Records provided START
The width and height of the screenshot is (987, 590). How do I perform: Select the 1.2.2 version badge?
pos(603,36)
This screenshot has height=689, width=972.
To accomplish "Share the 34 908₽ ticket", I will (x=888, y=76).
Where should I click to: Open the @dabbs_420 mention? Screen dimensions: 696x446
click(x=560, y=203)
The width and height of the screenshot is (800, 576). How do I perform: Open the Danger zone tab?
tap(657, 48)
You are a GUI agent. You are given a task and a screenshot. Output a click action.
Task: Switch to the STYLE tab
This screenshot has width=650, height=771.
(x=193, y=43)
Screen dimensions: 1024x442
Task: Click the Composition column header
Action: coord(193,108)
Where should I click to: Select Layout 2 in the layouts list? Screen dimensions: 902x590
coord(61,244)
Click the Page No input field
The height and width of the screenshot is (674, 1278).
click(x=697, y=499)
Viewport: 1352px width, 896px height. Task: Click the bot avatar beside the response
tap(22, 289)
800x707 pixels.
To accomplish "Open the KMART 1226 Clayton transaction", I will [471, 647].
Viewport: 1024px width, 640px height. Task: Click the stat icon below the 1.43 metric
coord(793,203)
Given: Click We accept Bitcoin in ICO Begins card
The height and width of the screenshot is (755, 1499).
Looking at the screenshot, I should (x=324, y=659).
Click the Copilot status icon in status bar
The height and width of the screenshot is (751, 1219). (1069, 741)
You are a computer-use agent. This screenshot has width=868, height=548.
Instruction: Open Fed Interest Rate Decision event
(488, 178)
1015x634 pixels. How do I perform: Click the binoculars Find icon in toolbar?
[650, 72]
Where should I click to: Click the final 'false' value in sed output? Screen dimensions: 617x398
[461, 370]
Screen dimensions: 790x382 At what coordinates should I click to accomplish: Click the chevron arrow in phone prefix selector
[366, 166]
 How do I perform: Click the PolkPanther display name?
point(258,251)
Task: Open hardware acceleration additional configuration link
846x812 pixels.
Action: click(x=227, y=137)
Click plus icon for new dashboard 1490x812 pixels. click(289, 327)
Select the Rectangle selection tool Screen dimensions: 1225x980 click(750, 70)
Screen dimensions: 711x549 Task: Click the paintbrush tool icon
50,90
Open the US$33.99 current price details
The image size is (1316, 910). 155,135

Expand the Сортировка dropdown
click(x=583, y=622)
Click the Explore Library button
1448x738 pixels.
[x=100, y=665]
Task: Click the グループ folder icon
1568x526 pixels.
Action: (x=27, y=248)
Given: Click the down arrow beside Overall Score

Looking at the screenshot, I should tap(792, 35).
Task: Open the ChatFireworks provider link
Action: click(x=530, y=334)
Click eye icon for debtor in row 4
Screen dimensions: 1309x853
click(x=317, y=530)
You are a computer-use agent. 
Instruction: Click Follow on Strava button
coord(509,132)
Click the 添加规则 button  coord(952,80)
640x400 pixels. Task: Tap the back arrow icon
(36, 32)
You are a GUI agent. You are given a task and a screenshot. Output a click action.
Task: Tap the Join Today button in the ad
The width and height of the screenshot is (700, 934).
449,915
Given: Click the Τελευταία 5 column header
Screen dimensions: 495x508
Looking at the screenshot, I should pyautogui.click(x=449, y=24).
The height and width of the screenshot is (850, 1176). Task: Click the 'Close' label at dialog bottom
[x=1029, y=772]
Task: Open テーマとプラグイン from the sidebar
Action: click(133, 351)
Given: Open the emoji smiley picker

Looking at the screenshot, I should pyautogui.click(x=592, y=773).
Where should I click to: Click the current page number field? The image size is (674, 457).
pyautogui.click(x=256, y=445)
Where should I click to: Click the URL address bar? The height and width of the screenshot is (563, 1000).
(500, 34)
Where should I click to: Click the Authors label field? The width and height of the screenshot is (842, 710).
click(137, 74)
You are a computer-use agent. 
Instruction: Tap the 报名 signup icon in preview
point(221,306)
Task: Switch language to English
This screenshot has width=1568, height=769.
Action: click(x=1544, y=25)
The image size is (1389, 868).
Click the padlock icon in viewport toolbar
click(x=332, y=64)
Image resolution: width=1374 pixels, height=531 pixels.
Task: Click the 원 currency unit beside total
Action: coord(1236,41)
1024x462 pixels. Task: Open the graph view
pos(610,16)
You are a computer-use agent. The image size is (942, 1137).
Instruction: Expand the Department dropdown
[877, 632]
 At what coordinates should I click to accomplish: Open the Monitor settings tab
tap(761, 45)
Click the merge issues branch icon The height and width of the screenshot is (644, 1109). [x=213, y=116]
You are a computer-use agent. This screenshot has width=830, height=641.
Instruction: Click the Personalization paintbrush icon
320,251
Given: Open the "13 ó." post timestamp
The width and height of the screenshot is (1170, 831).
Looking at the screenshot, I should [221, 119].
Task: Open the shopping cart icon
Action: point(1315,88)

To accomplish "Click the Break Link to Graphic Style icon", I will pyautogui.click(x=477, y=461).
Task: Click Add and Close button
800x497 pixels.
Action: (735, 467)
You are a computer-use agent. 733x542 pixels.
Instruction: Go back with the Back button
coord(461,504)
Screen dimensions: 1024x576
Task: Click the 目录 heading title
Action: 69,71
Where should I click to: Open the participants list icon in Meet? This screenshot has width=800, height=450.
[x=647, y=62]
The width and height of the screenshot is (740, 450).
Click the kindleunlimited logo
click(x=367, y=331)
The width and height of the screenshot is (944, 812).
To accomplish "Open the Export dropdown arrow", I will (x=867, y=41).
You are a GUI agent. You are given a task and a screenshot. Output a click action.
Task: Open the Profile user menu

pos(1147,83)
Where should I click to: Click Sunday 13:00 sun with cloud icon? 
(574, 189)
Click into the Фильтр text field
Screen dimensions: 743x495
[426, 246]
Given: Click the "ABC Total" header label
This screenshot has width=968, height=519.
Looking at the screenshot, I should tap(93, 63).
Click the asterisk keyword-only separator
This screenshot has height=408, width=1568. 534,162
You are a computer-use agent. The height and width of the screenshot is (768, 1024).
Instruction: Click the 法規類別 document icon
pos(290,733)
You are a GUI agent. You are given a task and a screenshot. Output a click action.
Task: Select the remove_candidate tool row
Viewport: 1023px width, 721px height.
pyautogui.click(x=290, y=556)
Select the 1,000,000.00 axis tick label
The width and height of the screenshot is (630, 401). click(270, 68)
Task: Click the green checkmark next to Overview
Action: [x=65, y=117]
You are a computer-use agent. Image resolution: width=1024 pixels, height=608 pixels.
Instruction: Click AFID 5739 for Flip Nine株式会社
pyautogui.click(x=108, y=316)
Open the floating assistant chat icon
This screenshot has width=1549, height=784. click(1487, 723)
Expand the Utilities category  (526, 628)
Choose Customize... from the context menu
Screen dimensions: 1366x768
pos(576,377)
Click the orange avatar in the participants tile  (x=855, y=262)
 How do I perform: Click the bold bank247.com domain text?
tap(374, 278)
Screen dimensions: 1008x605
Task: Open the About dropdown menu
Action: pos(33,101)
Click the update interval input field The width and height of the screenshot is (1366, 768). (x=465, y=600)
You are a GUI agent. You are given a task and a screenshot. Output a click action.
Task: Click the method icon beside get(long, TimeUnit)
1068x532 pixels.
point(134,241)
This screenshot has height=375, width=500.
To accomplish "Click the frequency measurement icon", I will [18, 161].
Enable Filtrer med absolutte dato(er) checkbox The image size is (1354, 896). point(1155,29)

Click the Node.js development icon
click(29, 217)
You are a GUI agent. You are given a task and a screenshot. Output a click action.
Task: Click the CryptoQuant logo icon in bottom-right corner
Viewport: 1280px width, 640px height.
Records provided END
(Task prompt):
Give the number of lines in the records that contain the word "Switch", and write nothing else.

(Response to this exercise):
2